## Task prompt
Report each line of the records below that holds the word "agent".

(Entries taken from a collection)
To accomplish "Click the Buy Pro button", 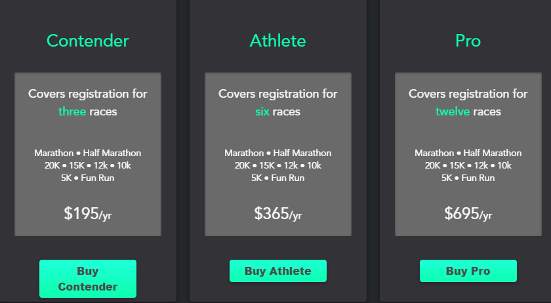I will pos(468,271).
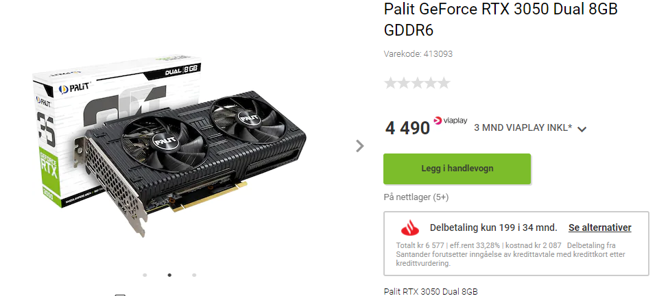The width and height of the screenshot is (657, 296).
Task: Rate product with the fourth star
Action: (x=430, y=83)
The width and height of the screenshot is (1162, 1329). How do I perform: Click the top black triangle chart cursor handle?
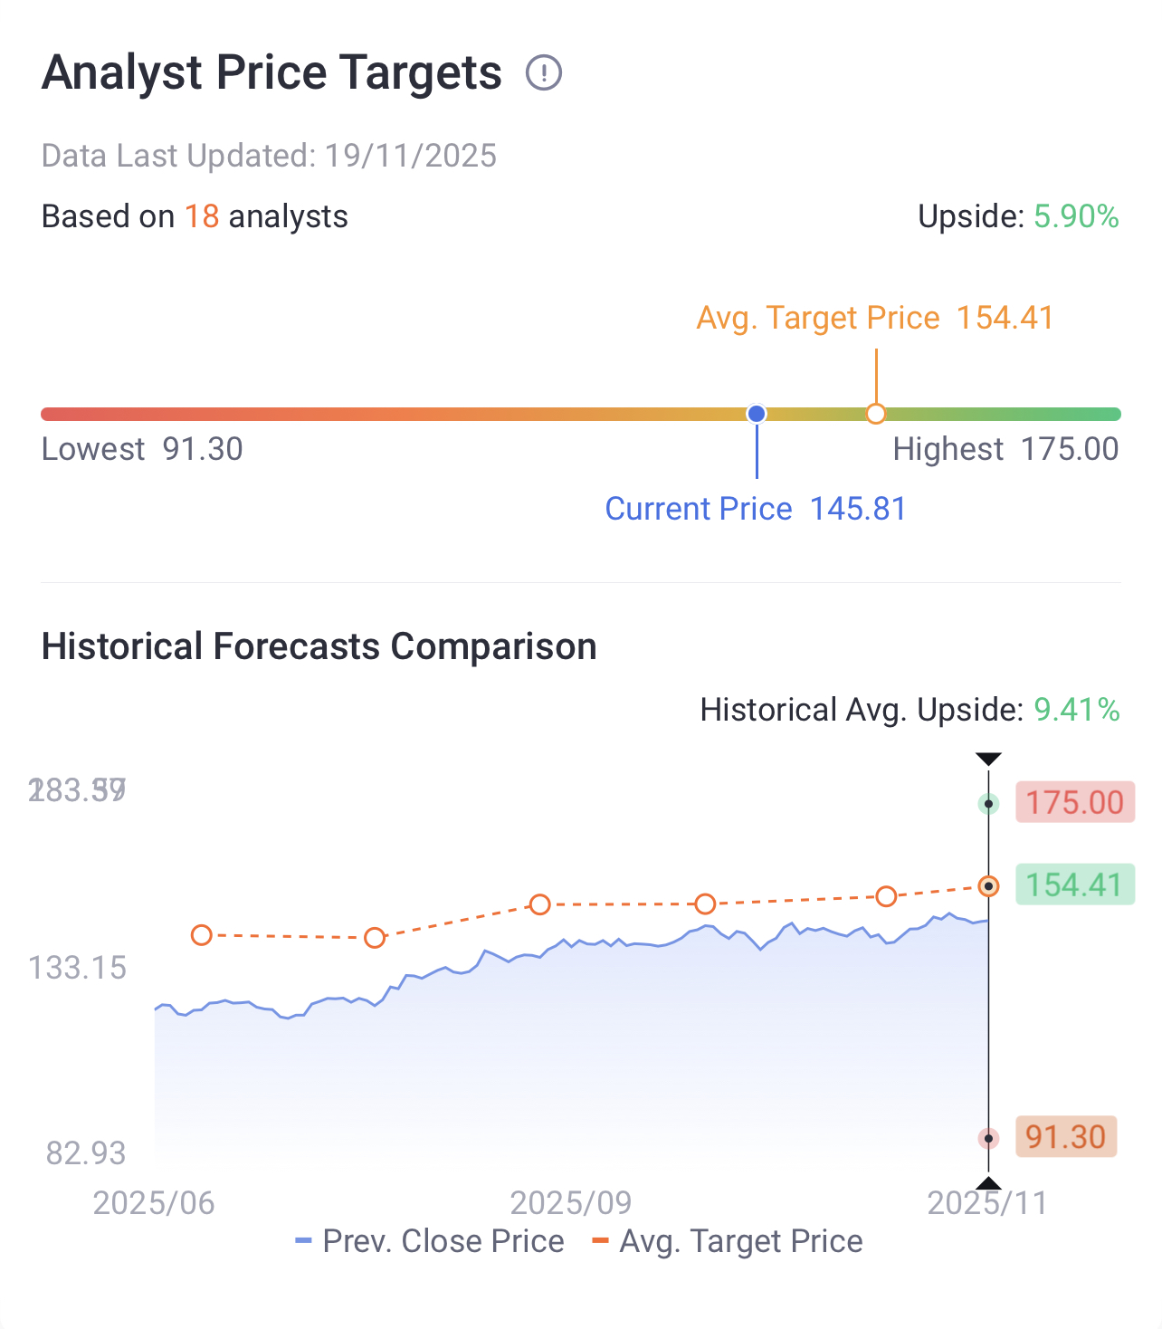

==

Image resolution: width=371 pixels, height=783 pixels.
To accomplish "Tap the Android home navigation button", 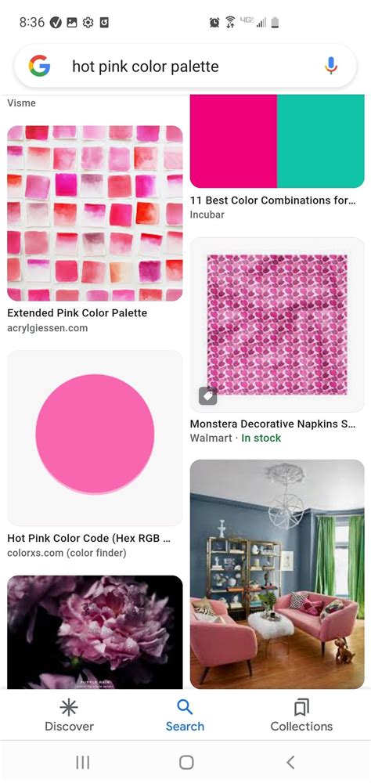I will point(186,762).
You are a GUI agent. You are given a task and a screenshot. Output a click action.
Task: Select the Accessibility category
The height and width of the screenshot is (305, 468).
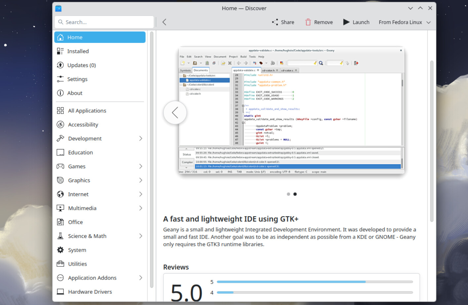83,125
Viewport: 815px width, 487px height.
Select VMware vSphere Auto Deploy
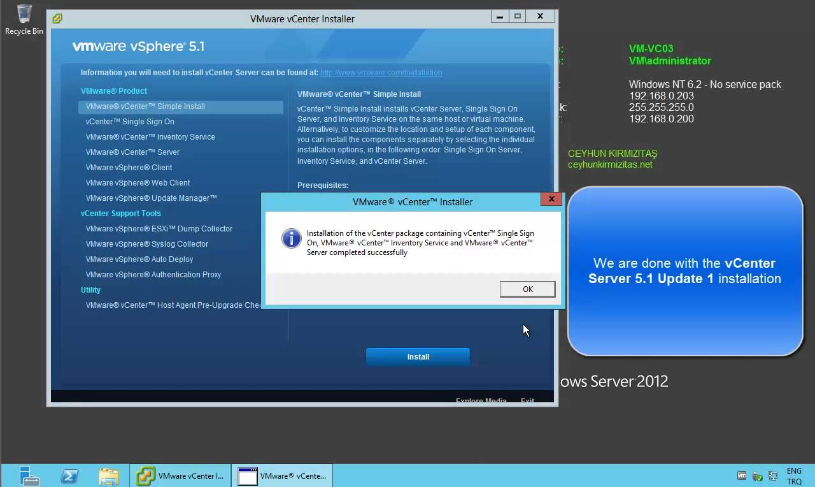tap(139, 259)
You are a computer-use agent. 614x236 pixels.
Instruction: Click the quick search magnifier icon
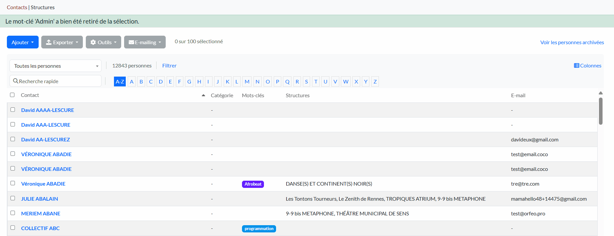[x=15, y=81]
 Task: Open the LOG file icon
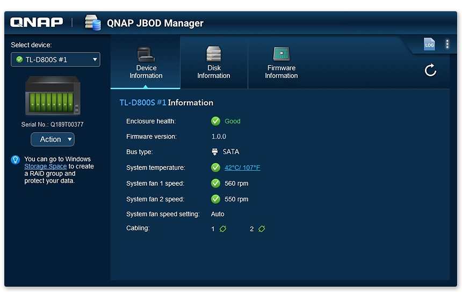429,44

## Solution for this exercise
You are a GUI agent. You are given a task and a screenshot. Output a click action.
You are a computer-use agent. 614x236 pixels.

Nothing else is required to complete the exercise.